Challenges
1 > In the transport options code, which work is the "greenkhorn" method credited to?
2 > Reproduce the stretch of the transport options code from "#' Available Wasserstein" through "#' transport_options()".
═════ Excerpt to read
Documented in binary_program_method_options L0_method_options L1_method_options L1_penalty_options simulated_annealing_method_options stepwise_method_options transport_options

#' Available Wasserstein Distance Methods
#'
#' @return A character vector of available methods
#' @export
#' 
#' @details
#' This function features several methods of calculating approximate optimal transport methods in addition to the exact method. The first is the "sinkhorn" method of Cuturi (2013). The second is the "greenkhorn" method of Altschuler et al. (2017). The third is the Hilbert sorting method of Bernton et al (2017). Then there are two novel approximation methods based on the univariate ranks of each covariate to obtain the average rank "rank", and a method based on the univariate distances for each covariate "univariate.approximation.pwr"
#' 
#'
#' @examples
#' transport_options()
transport_options <- function() {
  return(c("exact", "sinkhorn", "greenkhorn",
           # "randkhorn", "gandkhorn",
           "hilbert", "rank",
           "univariate.approximation.pwr"))
══════════
═════ Available data
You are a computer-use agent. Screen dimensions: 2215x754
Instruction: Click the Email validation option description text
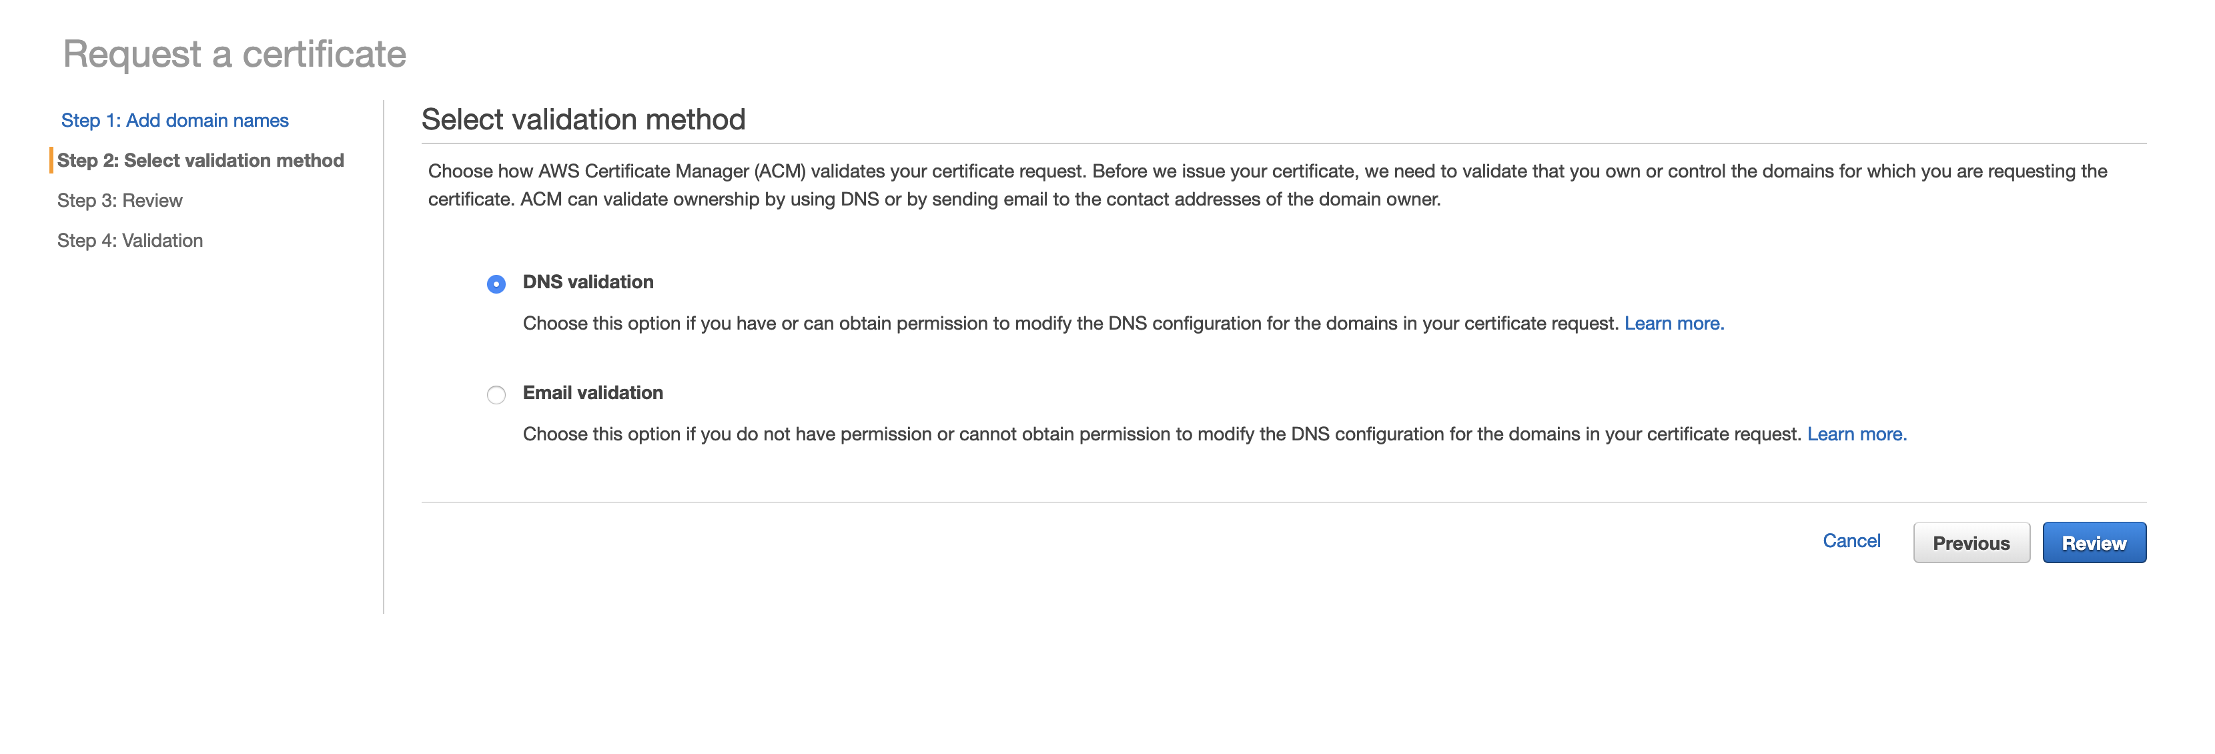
══════════
Exercise results
1 > Altschuler et al. (2017)

2 >
#' Available Wasserstein Distance Methods
#'
#' @return A character vector of available methods
#' @export
#' 
#' @details
#' This function features several methods of calculating approximate optimal transport methods in addition to the exact method. The first is the "sinkhorn" method of Cuturi (2013). The second is the "greenkhorn" method of Altschuler et al. (2017). The third is the Hilbert sorting method of Bernton et al (2017). Then there are two novel approximation methods based on the univariate ranks of each covariate to obtain the average rank "rank", and a method based on the univariate distances for each covariate "univariate.approximation.pwr"
#' 
#'
#' @examples
#' transport_options()